The RTD is reporting that the SBE approved the RPV’s request to close the March 6 primary and require a loyalty oath be signed in order to participate.
The relevant code section allowing this is here.
But wait! The code says:
The requirements applicable to a party’s primary shall be determined at least 90 days prior to the primary date and certified to, and approved by, the State Board.
Given that the primary is March 6, it seems that would mean that this should have been done by December 6 or so.
So not only is it unenforceable, it seems to be illegal.
UPDATE: As NotCatherineCrabill mentions below, the Republican State Central Committee approved this at their meeting on December 3. Further, I am told that the SBE parses the sentence above to mean that the 90 days applies only to the party’s action, and not theirs. So while the oath remains unenforceable, it appears to be legal.
If you like, I’ll be happy to be a test case and refuse to sign.
I intend to contact the SBE about this tomorrow. I want to know if my reading of the law is correct.
The Republican State Central Committee approved the loyalty pledge, with one dissenting vote, on December 3, more than 90 days prior to the March 6 primary.
Doesn’t matter when they approved it, the oath is unenforceable and unAmerican. Just laugh in their face as you sign it, as I suppose many Dems looking to cause mischief by voting for Paul will.
I didn’t say it was enforceable. Finally getting party registration in Virginia would obviate the need for such things.
I think an enforcement challenge would be very interesting. On the spot, so to speak. Imagine being arrested for trying to vote.
I fail to understand why conservatives are so hot for party registration. My position is that it’s none of the government’s damn business what party anybody belongs to. Also, it’s my impression that most people …not full-time politics junkies…don’t really have fixed party loyalties, they swing back and forth. By requiring party registration you disenfranchise those people in choosing the nominees.
As a staunch conservative, my position is that it is also “none of the government’s damn business” whether or not you are married, who you’re married to, or even how many you are married to. Nor is it the government’s business how many children you have, how much money you make, whether you even make any money, who you rent your property to, who you hire, who you fire, what stocks you own, what charities you contribute to, how many guns you own, what guns you own, or whether you allow your children a taste of your wine at dinner.

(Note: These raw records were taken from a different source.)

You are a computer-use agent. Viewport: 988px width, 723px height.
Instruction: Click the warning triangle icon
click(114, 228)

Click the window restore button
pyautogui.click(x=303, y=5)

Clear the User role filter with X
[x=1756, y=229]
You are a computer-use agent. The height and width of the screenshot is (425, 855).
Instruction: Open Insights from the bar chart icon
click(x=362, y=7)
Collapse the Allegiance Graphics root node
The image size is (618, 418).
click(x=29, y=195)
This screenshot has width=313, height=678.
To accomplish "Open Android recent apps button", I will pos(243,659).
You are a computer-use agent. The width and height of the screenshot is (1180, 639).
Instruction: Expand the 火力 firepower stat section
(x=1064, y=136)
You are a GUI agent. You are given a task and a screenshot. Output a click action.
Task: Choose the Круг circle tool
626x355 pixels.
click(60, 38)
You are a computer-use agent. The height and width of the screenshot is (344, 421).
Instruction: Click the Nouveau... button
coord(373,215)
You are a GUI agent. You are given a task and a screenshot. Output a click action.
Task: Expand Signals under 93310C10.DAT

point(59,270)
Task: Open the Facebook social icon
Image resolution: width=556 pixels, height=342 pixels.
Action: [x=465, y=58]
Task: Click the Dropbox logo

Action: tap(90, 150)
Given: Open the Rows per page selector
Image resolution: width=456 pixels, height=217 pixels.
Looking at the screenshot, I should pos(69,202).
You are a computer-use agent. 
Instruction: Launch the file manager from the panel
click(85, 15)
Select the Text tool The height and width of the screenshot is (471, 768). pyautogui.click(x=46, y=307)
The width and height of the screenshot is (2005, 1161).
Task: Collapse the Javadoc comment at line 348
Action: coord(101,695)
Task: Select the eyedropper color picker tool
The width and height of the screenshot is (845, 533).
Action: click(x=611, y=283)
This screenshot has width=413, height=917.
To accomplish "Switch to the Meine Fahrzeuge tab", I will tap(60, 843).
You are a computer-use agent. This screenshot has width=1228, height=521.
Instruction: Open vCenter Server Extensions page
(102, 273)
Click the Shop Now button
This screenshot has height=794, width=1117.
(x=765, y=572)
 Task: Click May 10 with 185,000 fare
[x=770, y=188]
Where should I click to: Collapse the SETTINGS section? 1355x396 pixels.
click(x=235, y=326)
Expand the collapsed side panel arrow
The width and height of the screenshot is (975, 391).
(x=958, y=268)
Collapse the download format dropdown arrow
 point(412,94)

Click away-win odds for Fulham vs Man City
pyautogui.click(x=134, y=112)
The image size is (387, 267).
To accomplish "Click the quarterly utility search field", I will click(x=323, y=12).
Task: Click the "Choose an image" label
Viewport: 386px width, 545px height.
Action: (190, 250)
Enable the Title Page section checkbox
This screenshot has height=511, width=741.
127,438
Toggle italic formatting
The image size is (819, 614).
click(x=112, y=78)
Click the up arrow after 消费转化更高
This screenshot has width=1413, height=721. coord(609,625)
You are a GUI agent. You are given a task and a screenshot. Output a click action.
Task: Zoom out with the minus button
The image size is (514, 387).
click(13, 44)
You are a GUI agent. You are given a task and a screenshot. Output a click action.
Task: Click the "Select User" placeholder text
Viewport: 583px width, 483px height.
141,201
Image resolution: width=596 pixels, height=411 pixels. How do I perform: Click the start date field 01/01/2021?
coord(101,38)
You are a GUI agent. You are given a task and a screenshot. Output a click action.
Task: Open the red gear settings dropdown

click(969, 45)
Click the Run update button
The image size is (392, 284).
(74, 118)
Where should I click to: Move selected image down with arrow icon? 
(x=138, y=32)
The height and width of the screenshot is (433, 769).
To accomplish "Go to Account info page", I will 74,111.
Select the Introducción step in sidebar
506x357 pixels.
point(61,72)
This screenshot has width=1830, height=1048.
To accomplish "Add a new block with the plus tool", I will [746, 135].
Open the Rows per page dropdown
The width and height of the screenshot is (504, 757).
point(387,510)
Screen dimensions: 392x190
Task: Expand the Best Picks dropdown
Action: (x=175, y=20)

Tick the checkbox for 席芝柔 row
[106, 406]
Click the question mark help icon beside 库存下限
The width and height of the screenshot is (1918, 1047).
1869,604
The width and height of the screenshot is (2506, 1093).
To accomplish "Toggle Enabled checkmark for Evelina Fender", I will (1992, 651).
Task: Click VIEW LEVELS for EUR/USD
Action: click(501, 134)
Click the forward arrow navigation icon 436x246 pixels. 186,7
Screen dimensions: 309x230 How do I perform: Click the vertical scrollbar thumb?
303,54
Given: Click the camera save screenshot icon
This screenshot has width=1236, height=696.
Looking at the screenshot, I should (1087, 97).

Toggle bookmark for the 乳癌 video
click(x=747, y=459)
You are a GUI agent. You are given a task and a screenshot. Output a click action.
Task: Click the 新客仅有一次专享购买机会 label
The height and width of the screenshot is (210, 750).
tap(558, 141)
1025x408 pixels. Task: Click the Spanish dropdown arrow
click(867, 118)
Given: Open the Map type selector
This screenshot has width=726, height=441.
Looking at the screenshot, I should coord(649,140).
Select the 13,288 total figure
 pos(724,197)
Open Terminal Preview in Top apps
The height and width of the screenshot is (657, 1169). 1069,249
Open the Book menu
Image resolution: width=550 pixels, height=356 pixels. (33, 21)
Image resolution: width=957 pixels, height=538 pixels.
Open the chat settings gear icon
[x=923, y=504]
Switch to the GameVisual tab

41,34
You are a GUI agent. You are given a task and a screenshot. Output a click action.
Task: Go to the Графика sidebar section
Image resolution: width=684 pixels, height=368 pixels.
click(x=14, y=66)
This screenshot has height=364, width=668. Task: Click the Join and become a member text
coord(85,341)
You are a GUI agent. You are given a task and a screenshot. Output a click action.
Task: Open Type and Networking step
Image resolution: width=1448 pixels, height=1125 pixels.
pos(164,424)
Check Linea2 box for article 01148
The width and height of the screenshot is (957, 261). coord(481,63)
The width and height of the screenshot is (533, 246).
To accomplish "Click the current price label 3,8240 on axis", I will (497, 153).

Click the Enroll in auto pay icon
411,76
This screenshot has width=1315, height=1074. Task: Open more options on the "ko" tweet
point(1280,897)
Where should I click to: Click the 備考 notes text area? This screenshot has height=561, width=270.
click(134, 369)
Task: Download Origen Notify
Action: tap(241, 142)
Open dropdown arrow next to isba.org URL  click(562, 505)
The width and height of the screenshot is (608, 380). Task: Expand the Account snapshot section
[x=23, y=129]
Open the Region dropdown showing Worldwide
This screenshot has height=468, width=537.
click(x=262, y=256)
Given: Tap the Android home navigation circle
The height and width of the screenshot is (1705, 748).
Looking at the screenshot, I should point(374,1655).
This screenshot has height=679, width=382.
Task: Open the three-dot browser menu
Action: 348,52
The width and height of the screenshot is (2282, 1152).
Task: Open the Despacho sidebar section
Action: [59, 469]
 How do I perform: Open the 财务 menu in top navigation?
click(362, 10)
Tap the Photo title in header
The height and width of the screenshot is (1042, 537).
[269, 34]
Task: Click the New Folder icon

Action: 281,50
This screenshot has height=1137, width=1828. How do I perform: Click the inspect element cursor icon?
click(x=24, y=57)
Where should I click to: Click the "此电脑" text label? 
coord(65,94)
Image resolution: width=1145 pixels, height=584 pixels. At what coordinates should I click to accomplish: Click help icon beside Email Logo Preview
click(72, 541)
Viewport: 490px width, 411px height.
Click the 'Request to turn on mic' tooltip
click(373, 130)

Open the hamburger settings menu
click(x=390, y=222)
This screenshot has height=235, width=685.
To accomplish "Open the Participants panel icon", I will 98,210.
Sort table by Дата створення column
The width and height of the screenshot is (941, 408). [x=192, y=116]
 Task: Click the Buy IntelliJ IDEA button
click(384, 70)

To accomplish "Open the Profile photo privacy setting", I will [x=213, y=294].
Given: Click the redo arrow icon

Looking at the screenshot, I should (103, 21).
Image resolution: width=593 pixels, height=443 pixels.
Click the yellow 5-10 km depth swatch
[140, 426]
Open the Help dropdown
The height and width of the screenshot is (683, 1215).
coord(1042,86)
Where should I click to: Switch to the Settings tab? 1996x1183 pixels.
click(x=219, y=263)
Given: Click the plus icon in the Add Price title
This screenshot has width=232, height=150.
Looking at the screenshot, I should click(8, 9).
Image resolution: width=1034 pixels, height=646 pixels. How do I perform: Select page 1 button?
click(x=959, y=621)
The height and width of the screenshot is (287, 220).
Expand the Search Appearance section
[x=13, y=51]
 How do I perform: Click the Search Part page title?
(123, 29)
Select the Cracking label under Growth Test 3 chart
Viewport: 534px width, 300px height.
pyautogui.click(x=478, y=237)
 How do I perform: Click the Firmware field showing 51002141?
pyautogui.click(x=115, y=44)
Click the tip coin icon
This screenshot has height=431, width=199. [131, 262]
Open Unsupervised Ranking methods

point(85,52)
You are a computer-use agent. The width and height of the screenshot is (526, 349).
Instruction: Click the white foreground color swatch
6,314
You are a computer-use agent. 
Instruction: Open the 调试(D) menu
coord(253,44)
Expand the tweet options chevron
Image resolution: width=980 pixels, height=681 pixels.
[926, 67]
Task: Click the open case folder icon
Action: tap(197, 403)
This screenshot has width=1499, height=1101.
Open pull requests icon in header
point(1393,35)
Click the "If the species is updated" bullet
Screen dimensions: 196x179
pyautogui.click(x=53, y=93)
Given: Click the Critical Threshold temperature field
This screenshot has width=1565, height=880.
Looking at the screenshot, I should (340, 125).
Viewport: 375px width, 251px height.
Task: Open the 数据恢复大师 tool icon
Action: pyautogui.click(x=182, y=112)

Frankly, the government should not be paying for party primaries, either. Neither should it pay for thousands of other things on which it wastes our money.
We agree on something. When the Tea Party goes off on one of its rants about “unconstitutional government”…I always wonder why they don’t protest the most unconstitutional part of all, that the parties…which in constitutional terms are nothing but private social clubs…have so much influence in government. The Congress organizes itself around the two private social clubs. People are proposed and nominated for federal jobs where they are supposed to the servants of all the citizens, based on their belonging to one of the two private social clubs. The Founding Fathers… when the weren’t busily creating parties and factions…warned us of the dangers that parties and factions create.
This goes to our having these Congressional Districts, which are not required by the Constitution, in which we have winner-take-all elections. That essentially necessitates only two parties, since a third would take votes away from the party it was more closely affiliated. Kill the districts, and the two-party system ends.